呆気に取られながら、長いローブを着込む団体を見ている。
一番最後に転移陣をくぐったマーリンが、魔法陣を消して声を張り上げた。
「大きな竜巻のようなものが近付いています! 安全のために堅牢な建物の中に避難してください!」
……得体のしれないものが、凶悪な魔族だなどと言ったらパニックになるのは必至だ。それよりも彼らがわかり易い危険を連想させ、確実に迅速に避難させるのが先である。
今ですら、いきなり現れたマーリンの言葉に疑心暗鬼になりつつも、逃げ惑うように走り出す町の人々の姿が見えるのだ。
「魔塔長、使ってください!」
ひとりの魔術師が大量の通信の魔道具を袋から出す。
魔術師たちは魔力が少なめな分、魔道具や魔法陣の研究に余念がない。少ない魔力で動くそれらは大変に効率的である。
「助かりますよ!」
そう微笑みながら言うと、マーリンは一気にそれらに魔力を込め、鳥や蝶、てんとう虫といったありとあらゆる形のそれらを、未だ晴れ渡る町の青空に飛び立出せた。

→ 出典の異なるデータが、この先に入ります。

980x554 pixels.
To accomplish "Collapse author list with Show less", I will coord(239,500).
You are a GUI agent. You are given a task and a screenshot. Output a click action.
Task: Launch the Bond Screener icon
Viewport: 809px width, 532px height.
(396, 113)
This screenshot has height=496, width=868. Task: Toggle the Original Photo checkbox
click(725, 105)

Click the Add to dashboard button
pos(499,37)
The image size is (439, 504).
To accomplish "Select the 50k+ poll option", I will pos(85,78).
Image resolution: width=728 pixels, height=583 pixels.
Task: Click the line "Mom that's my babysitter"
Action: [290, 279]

キラキラと光る魔道具を見送る間もなく、別の人間に声をかける。
「教会の鐘を鳴らすように伝言してください。緊急事態用の鐘を!」
教会の鐘は刻を知らせるだけでなく、瞬時に広い地域にまで伝言を知らせる役目も担っている。慶事の鐘に弔いの鐘などが有名であろう。
それらと同じように緊急事態を知らせる鐘の音も存在する。
殆ど使うことがないので、きっと戸惑いと混乱があるだろうと推測されるが。
「解りました!」
ホウキを携えた魔法使いが頷いては、勢いよく飛んで行く。
「いったいどうしたのですか!?」
騒ぎを聞きつけたのだろう、近くの詰所にいたのだろう自警団と警備機関の人間が走って来た。
(よかった!)
大急ぎで、なるべく広い範囲に防護壁を展開したいため、人々の誘導は土地感がある人にお願いしたいのだ。

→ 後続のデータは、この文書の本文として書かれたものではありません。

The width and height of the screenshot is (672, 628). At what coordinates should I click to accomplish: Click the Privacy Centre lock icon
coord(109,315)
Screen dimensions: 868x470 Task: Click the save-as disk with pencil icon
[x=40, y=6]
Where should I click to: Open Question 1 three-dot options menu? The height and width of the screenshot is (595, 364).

「魔塔の者です。……大きな竜巻のようなものがこちらに近づいています。人々の安全のために防護壁を張りますので、皆さんは人々の避難誘導をお願いしたい」
「竜巻ぃ!?」
ローブを纏った男の言葉を胡散臭そうに繰り返しては顔を見合わせる。
「ええ。お疑いになるお気持ちは重々解りますが、怪我人が出てからでは遅いので。あとで幾らでも文句は聞きますので、今は一刻も早く人々の避難を!」
普段は温厚なマーリンからは想像も出来ない程の鬼気迫る表情で口早に説明すると、厳しい顔を向けた。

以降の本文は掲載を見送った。